:: Your objective ::
Write the stretch of entries from the line containing "Where should I click to: Click the magnifying" through the line containing "pyautogui.click(x=431, y=17)" as a JSON list of strings, one string per line, with blank lines left out.
***** Data entries *****
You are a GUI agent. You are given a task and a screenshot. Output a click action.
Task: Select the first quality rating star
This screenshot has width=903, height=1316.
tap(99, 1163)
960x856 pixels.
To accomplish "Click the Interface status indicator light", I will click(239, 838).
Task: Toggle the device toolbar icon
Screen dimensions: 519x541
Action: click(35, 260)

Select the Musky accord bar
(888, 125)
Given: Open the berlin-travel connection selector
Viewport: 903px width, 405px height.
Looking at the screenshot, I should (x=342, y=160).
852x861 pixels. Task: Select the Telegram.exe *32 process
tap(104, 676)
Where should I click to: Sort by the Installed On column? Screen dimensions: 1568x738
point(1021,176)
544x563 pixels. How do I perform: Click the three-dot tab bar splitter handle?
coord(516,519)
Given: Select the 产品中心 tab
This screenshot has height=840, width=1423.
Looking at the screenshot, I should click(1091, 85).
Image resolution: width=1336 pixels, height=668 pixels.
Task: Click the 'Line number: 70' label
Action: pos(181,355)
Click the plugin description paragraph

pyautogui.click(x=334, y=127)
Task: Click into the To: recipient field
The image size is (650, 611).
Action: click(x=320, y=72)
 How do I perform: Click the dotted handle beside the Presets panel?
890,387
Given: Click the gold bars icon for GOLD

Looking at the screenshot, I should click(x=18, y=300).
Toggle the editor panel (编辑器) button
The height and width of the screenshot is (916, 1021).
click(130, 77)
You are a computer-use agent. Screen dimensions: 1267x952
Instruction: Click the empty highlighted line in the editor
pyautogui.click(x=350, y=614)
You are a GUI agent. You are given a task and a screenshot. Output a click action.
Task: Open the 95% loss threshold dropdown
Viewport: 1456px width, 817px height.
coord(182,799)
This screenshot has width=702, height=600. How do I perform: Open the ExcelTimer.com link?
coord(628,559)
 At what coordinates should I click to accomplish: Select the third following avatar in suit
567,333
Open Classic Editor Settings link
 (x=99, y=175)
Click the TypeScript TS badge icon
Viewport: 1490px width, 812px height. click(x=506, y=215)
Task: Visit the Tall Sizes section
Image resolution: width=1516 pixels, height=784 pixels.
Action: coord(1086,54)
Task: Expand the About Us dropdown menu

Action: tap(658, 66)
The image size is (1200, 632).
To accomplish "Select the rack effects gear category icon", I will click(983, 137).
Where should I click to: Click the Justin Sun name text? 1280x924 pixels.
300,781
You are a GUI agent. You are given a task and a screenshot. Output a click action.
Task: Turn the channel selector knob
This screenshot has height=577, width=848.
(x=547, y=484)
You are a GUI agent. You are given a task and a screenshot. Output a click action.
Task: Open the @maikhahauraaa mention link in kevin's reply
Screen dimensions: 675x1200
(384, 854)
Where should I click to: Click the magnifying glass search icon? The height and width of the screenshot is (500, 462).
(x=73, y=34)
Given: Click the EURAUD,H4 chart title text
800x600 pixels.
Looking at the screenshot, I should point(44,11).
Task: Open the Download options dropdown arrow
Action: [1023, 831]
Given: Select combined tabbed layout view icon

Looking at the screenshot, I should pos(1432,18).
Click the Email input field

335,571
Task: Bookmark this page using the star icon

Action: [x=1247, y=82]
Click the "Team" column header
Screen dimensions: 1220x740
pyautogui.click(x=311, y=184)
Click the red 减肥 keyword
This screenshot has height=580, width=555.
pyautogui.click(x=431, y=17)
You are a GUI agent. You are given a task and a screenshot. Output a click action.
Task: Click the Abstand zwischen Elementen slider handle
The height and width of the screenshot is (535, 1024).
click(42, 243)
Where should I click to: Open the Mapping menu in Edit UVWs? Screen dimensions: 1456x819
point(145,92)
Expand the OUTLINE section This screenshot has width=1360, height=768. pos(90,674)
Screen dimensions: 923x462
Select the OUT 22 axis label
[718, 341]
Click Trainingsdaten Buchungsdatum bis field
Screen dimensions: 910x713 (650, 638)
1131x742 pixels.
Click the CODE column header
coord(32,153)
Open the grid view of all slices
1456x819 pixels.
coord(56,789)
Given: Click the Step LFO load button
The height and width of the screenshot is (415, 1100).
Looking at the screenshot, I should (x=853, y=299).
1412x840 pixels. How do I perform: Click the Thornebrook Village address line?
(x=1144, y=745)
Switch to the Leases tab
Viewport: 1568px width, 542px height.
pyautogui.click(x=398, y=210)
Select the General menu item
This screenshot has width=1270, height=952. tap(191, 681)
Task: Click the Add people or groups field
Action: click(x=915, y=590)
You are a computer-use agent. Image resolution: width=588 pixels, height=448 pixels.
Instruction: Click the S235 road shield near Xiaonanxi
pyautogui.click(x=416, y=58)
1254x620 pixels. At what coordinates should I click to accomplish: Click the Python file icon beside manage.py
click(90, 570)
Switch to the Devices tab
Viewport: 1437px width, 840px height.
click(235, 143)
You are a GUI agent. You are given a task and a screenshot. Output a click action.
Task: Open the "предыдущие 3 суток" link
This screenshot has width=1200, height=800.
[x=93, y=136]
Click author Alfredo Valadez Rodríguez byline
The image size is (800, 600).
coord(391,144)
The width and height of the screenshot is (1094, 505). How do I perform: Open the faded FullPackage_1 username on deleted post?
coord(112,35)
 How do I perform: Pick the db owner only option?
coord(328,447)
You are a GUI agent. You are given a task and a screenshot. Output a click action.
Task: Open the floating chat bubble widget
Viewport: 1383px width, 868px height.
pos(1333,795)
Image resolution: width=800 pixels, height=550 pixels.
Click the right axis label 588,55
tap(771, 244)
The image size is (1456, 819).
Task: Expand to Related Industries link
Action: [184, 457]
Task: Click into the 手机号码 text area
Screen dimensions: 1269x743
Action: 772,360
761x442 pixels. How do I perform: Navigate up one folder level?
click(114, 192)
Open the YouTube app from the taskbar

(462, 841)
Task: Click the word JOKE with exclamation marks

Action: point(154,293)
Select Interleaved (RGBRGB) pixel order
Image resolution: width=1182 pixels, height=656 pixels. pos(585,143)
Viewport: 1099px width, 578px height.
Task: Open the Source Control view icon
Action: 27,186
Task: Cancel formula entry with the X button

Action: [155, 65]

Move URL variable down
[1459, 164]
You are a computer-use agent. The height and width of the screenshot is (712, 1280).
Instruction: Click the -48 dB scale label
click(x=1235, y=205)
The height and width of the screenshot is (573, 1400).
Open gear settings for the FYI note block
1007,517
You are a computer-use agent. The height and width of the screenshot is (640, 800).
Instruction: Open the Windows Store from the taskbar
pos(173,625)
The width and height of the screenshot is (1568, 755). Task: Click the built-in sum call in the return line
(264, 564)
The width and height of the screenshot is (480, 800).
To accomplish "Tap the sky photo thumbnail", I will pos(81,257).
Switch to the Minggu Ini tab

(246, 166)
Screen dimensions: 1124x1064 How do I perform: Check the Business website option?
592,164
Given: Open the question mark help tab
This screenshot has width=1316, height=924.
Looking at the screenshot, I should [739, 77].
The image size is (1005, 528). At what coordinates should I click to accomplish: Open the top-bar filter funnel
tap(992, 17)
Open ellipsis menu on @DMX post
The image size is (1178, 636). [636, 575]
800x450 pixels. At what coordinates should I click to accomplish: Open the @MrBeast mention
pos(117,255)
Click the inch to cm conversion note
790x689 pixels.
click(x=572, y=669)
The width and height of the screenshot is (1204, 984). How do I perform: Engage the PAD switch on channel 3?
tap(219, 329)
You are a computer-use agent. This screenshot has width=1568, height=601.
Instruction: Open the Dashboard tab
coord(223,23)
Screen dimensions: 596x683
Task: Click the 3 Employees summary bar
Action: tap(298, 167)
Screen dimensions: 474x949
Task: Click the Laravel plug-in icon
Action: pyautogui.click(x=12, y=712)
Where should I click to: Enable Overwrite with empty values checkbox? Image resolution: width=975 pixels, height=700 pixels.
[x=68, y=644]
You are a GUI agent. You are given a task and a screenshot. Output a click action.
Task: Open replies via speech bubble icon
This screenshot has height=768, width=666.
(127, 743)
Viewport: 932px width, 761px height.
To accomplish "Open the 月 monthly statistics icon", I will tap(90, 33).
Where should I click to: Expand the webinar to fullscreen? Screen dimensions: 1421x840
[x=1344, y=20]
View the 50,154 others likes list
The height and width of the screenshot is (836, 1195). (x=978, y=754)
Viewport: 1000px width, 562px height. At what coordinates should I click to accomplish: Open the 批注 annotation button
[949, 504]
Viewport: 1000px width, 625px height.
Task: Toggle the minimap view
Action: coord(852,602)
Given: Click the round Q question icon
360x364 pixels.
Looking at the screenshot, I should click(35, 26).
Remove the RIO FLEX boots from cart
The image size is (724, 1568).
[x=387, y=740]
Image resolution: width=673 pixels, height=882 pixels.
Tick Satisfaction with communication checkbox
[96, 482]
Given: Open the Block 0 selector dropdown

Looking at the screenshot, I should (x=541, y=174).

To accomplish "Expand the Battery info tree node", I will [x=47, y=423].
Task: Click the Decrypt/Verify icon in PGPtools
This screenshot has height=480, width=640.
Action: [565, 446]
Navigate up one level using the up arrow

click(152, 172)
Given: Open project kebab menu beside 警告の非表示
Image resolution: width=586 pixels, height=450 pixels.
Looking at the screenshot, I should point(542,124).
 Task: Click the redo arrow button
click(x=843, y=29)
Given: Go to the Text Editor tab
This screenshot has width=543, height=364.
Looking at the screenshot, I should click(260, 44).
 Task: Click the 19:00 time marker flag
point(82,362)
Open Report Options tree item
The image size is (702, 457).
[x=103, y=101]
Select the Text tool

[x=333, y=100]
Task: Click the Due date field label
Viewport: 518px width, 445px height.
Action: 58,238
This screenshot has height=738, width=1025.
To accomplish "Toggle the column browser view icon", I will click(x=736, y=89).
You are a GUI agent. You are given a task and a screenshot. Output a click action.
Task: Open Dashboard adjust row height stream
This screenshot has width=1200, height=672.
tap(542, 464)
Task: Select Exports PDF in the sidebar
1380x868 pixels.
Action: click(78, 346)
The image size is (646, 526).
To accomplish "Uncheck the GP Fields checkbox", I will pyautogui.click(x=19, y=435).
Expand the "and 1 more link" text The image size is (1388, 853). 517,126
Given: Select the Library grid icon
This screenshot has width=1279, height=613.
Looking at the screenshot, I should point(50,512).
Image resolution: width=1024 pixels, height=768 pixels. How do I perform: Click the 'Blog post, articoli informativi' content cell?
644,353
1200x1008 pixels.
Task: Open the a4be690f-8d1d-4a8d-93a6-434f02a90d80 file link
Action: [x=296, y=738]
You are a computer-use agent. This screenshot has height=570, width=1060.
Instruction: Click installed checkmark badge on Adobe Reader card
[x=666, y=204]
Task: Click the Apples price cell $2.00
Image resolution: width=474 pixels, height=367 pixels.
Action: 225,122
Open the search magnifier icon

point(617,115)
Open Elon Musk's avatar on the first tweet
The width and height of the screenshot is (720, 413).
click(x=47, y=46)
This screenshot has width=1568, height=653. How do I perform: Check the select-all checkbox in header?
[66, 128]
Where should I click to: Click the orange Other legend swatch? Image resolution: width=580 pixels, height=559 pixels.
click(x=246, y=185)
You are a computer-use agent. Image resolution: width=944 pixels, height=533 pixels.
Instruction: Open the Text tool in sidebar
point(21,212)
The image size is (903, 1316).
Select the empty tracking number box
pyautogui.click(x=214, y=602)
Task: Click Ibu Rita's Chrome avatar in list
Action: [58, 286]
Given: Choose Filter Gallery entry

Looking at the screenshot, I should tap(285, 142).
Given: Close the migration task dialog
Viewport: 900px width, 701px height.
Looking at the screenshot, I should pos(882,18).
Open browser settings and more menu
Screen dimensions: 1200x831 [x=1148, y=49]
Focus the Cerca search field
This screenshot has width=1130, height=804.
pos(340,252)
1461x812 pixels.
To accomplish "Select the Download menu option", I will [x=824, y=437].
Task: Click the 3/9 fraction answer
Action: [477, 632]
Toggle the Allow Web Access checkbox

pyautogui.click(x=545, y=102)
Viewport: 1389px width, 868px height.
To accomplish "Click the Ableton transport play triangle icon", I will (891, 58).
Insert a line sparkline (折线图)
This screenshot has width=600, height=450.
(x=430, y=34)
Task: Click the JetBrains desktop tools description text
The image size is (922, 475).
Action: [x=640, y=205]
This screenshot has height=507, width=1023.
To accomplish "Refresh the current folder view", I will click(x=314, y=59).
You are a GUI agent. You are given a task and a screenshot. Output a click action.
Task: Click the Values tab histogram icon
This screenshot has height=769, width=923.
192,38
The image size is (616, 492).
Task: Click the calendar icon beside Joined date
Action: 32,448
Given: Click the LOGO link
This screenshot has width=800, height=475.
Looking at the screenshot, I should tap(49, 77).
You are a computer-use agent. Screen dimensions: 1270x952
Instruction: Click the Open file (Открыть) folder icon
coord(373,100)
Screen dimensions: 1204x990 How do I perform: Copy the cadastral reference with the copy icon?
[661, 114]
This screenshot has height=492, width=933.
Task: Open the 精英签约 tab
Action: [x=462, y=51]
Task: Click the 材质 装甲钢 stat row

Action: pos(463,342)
*****
:: Full response ::
[
  "Where should I click to: Click the magnifying glass search icon? The height and width of the screenshot is (500, 462).",
  "(x=73, y=34)",
  "Given: Click the EURAUD,H4 chart title text",
  "800x600 pixels.",
  "Looking at the screenshot, I should point(44,11).",
  "Task: Open the Download options dropdown arrow",
  "Action: [1023, 831]",
  "Given: Select combined tabbed layout view icon",
  "Looking at the screenshot, I should pos(1432,18).",
  "Click the Email input field",
  "335,571",
  "Task: Bookmark this page using the star icon",
  "Action: [x=1247, y=82]",
  "Click the \"Team\" column header",
  "Screen dimensions: 1220x740",
  "pyautogui.click(x=311, y=184)",
  "Click the red 减肥 keyword",
  "This screenshot has height=580, width=555.",
  "pyautogui.click(x=431, y=17)"
]